Jan 25, 2019, 11:38 PM

The issue I take with some of the noted 'cutesy' people is that... they don't have any compulsion. They aren't negatively impacted in any way.

It's just someone who likes to have their bathroom color coordinated. It's just someone who enjoys a bookshelf organized by authors. It's just someone who happens to ... also really like attention and has found that the 'hee I'm so OCD!' nets them that attention. I mean, a lot of people like those things! They just have that added 'I want attention from this' component.

So for those of us that aren't those 'some people' and have a legitimate disorder (because OCD goes way beyond 'likes to be organized' and some people with OCD aren't organized whatsoever because their compulsions manifest differently), it's a problem.

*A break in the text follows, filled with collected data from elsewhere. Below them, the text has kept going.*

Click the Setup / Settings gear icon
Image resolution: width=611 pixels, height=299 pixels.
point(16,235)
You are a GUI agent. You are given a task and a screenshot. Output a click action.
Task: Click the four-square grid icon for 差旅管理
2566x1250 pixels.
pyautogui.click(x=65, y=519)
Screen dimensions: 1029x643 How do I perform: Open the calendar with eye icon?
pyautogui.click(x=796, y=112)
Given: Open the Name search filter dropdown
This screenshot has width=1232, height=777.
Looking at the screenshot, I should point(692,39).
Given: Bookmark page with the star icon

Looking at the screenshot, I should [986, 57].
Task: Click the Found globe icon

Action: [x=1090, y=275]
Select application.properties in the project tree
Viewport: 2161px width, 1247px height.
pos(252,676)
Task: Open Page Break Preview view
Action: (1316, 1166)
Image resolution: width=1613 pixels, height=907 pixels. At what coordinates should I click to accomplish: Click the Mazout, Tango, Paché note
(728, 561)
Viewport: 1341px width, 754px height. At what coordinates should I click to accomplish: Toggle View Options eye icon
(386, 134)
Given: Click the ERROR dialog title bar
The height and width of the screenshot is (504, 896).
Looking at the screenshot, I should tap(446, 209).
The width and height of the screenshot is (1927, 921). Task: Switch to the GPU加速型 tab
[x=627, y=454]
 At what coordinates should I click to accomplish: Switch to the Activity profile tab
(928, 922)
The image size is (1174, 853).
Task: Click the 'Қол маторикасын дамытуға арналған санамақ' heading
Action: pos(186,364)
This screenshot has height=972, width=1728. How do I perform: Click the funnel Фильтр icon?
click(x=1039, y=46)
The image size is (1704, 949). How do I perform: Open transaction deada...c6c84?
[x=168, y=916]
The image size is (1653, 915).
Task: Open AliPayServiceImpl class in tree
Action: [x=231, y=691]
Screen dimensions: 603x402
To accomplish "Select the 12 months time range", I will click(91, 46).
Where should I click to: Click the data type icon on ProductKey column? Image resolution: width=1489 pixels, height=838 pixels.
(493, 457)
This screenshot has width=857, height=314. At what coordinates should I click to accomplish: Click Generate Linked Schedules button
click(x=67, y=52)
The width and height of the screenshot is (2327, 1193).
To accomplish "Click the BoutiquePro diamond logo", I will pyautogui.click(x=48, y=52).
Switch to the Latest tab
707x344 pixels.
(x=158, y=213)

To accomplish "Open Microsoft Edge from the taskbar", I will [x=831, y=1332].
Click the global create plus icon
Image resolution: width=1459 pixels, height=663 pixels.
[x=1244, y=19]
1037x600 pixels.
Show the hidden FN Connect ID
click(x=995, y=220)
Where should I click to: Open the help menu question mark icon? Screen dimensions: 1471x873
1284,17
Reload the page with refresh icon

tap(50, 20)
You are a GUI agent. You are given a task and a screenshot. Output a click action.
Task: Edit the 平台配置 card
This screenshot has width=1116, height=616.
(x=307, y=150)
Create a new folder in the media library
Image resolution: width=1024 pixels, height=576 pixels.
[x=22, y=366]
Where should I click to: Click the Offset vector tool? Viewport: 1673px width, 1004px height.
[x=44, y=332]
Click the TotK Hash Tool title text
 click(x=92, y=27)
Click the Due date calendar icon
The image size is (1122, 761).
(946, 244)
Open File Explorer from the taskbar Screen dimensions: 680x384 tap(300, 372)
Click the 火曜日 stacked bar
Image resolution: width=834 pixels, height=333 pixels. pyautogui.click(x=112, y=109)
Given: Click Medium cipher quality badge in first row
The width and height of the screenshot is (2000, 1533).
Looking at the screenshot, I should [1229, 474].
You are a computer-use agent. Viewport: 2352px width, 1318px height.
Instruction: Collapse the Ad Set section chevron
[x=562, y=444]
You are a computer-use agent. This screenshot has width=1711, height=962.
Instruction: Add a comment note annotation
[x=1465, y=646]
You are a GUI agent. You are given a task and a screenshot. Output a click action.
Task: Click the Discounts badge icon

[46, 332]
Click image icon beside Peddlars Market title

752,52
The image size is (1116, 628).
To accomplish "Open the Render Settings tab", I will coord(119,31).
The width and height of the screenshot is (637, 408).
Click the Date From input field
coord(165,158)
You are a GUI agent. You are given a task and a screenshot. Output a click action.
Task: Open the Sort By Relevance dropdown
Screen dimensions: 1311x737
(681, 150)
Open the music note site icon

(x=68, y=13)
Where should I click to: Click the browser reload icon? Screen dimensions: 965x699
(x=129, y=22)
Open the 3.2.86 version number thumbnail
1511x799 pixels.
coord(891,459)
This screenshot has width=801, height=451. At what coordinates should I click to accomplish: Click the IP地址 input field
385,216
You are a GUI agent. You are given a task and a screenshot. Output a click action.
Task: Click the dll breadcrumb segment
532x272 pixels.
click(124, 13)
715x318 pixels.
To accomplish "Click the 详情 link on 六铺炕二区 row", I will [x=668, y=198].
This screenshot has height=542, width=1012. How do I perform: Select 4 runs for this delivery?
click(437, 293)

People who pull the cutesy shit and do things like that or call their mood swings 'bipolar' or treat any other number of mental health issues as what is, essentially, a joke just for attention... are hurting those who have actual mental health issues. Because it's almost a mockery for us, because it pulls attention to them. Remember: a lot of people who do have mental health issues tend to hide and to put people who are making a mockery of things in the limelight makes the rest of us look bad because look at the kind of people who are getting that attention. πŸ˜•

Someone who is negatively impacted in some way... probably isn't out there giggling about it in the fashion I'm referencing (the 'hehe look at me being such a dork/airhead/so fun'). Which is why I'm disinclined to believe those that do.